In response to the public demand for at-home testing, the FDA voiced concerns over self-specimen collection including whether the lay user can safely and properly collect the specimen, whether the components of the specimen transport media are safe for use in the home environment, proper shipment, and adequate stability of the specimen given the time lapse between collection and testing and the potential impact of shipping conditions. However, it appears these concerns have been mitigated based on testing submitted to the FDA.
The FDA recently reviewed analytical validation data from a swab stability that can be used, in conjunction with other data, to support sample stability of certain nasal swabs with authorized COVID-19 molecular diagnostic assays. The study was conducted by Quantigen Biosciences who has granted a right to reference to any manufacturer wishing to pursue an Emergency Use Authorization (EUA) to leverage Quantigen Biosciences' swab stability data as part of the manufacturer's EUA request. The FDA points out that leveraging the swab stability data addresses specimen stability and shipping questions but may not address usability questions. Therefore, developers wishing to pursue EUAs for COVID-19 molecular diagnostic assays including self-collection of a specimen at home are encouraged to reach out to FDA to discuss additional validation and information necessary to support an EUA request. In addition, distributors of home collection systems can contact the Pipeline and Hazardous Materials Safety Administration (PHMSA) within the Department of Transportation (DOT) to confirm that the packaging and shipping instructions will ensure users are in compliance with the hazardous materials regulations for shipping medical material.

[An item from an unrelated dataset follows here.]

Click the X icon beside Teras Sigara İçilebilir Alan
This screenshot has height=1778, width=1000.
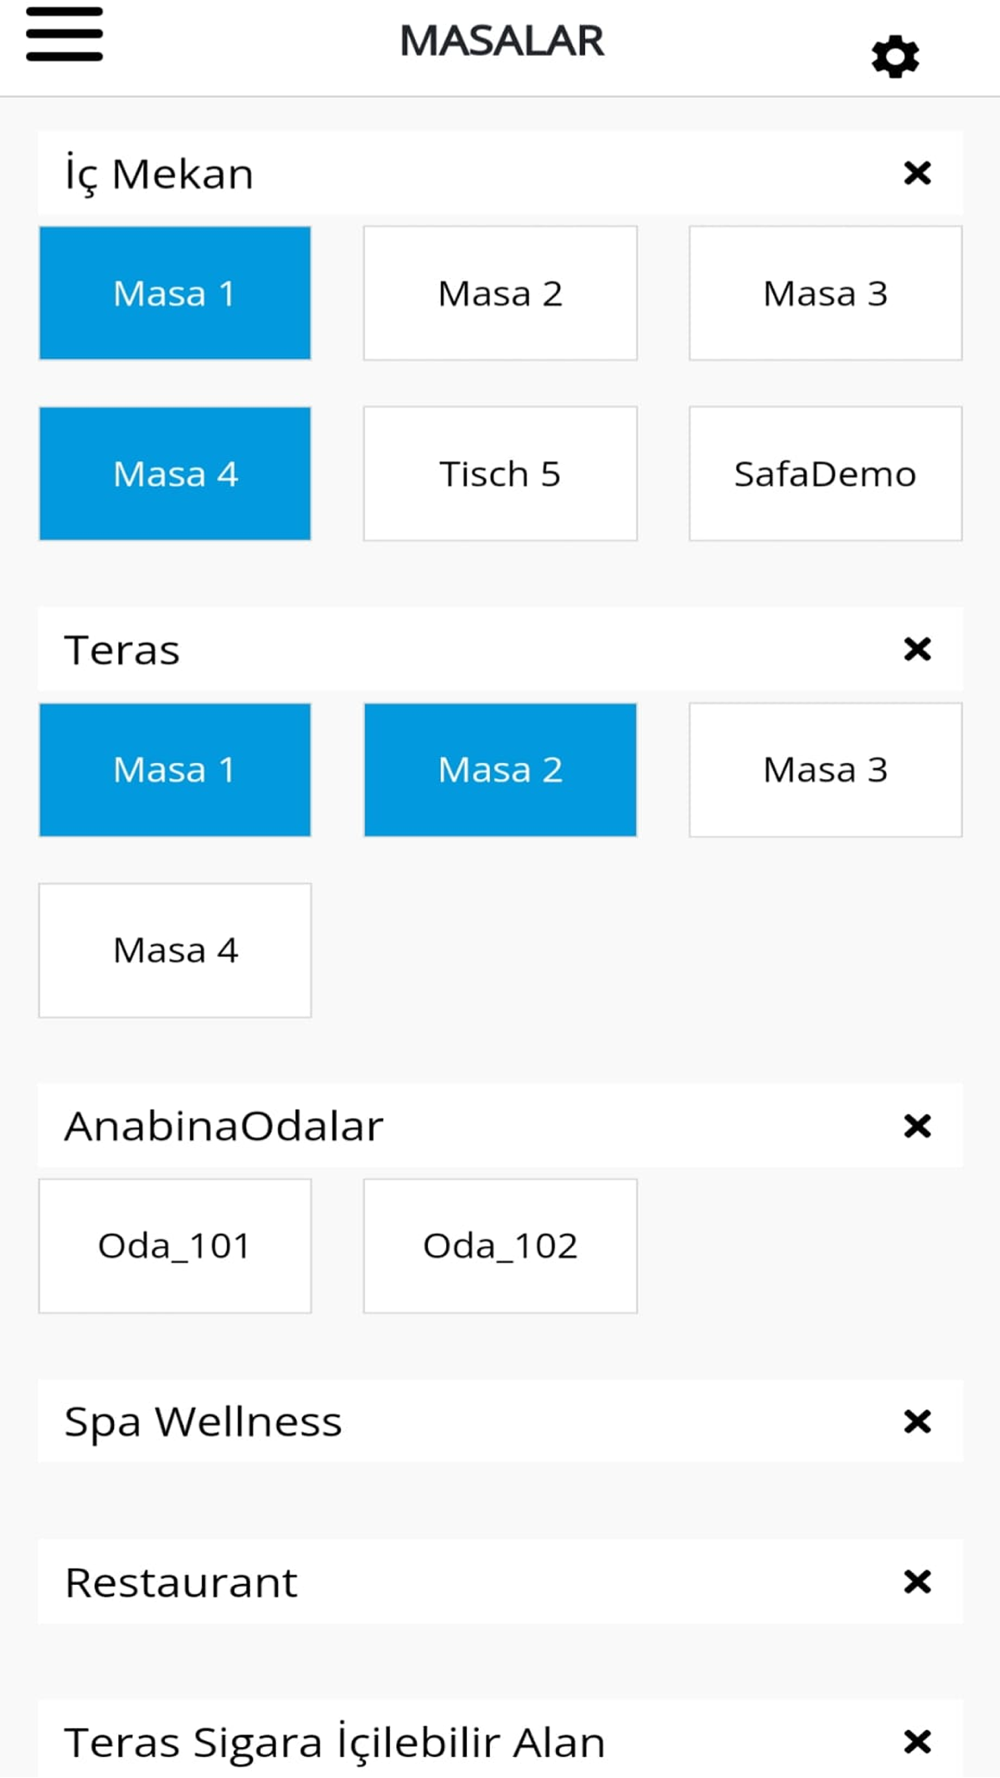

Given the recent developments, EUAs leveraging the swab stability data are to be a focal point at the FDA's May 13 virtual Town Hall for clinical laboratories and commercial manufacturers that are developing or have developed diagnostic tests for COVID-19. The FDA Commissioner has stated "authorizing additional diagnostic tests with the option of at-home sample collection will continue to increase patient access to testing for COVID-19. This provides an additional option for the easy, safe and convenient collection of samples required for testing without traveling to a doctor's office, hospital or testing site."
The new policy is expected to result in more EUAs being granted for home collection, which should help ramp up the country's testing capacity. Last month, the FDA granted an EUA to LabCorp for the first diagnostic test with a home-collection option, which uses a sample collected from the patient's nose with a nasal swab. And on May 8, the FDA issued an EUA to Rutgers Clinical Genomics Laboratory for the first COVID-19 diagnostic test using an at-home collection of saliva specimens.